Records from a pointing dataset
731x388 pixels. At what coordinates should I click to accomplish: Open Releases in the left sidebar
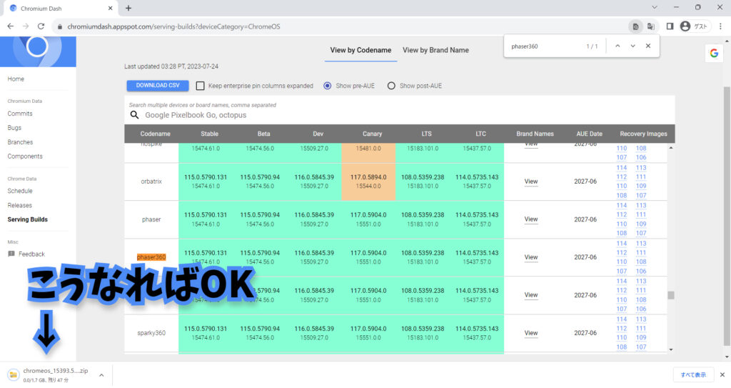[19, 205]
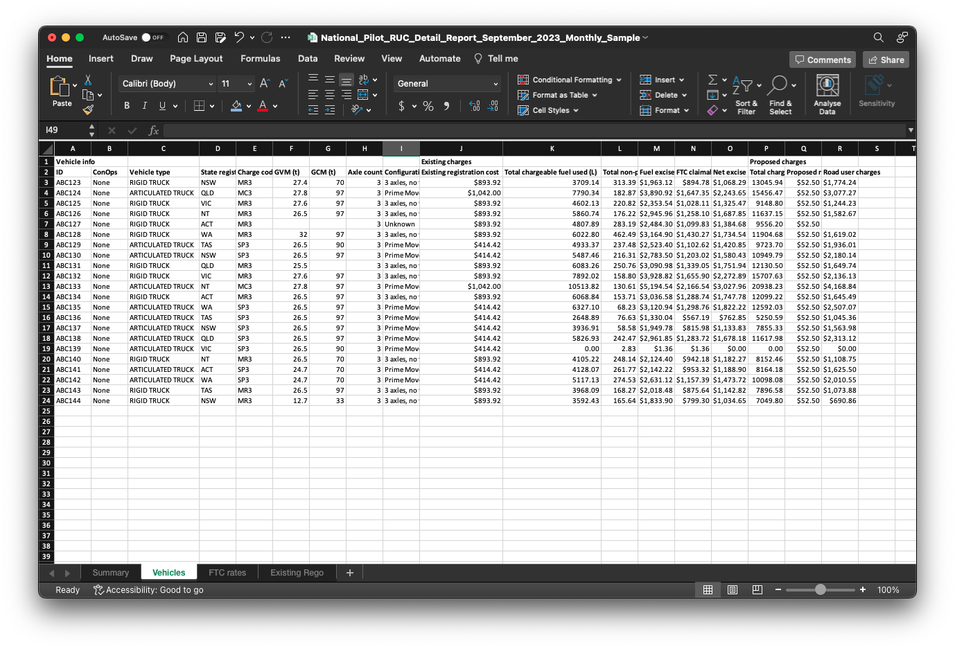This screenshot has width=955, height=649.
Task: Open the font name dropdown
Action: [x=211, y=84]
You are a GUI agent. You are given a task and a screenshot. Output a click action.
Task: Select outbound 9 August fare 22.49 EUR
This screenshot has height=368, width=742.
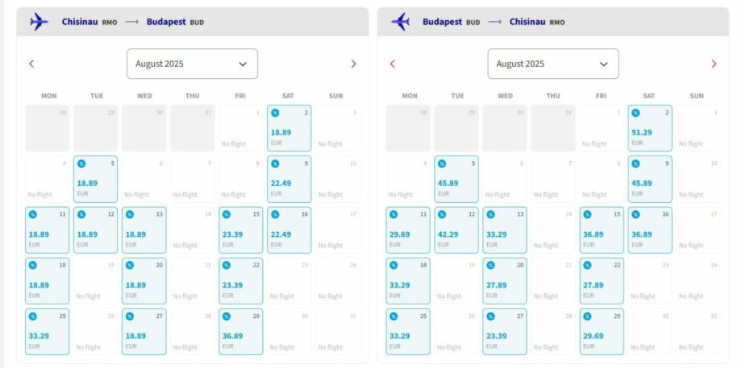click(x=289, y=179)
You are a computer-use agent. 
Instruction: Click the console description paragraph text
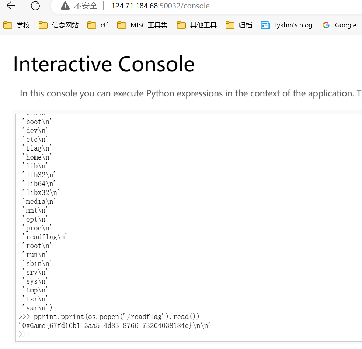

==

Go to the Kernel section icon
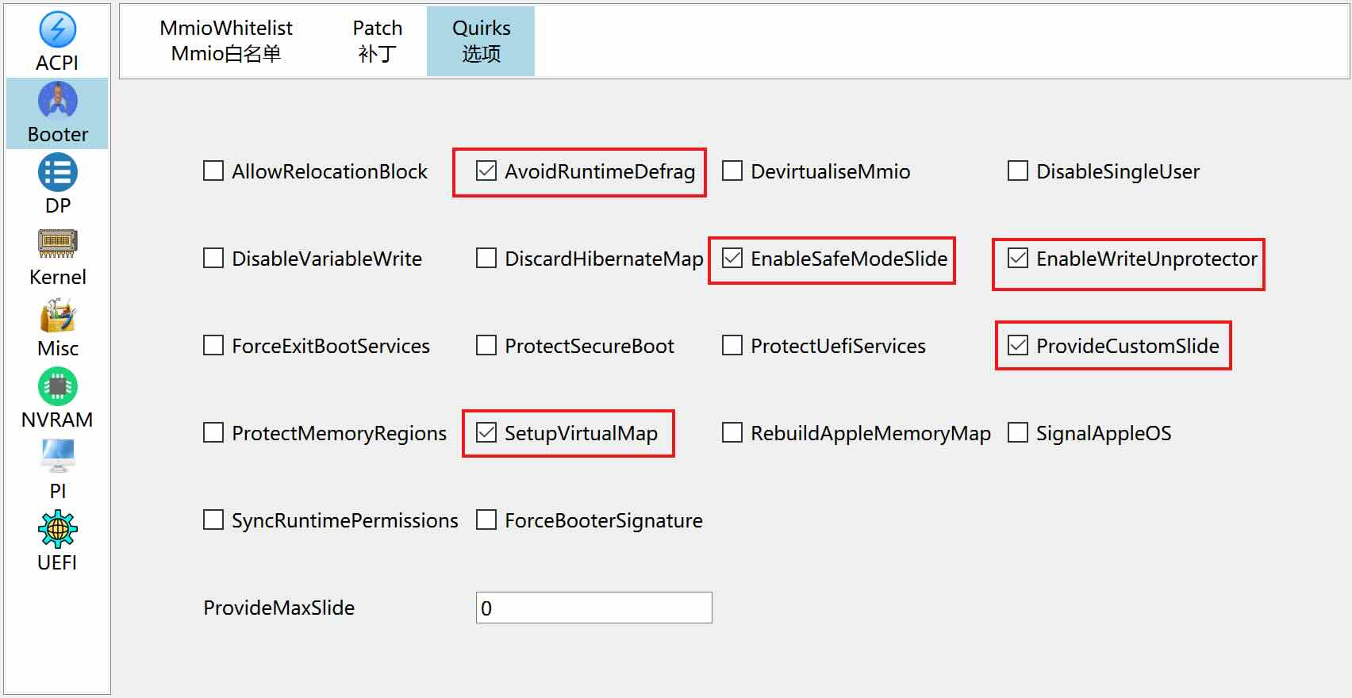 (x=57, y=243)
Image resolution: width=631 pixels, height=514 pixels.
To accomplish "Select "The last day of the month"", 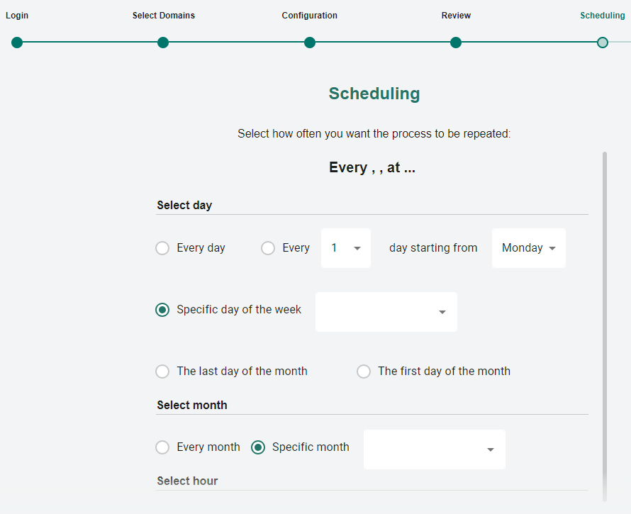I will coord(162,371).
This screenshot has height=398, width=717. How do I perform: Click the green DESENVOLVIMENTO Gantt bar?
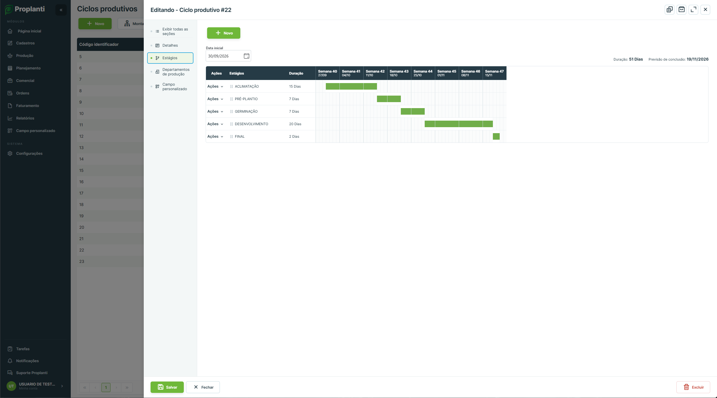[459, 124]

● YOUR INSTRUCTIONS
Can you rewrite only the lines starting with the one containing "You are a computer-use agent." and going on through the one containing "Instruction: Click the", changing "paragraph" to "heading" and leaving everything else as it is?

● RESULT FOR THIS TASK
You are a computer-use agent. 
Instruction: Click the console description heading text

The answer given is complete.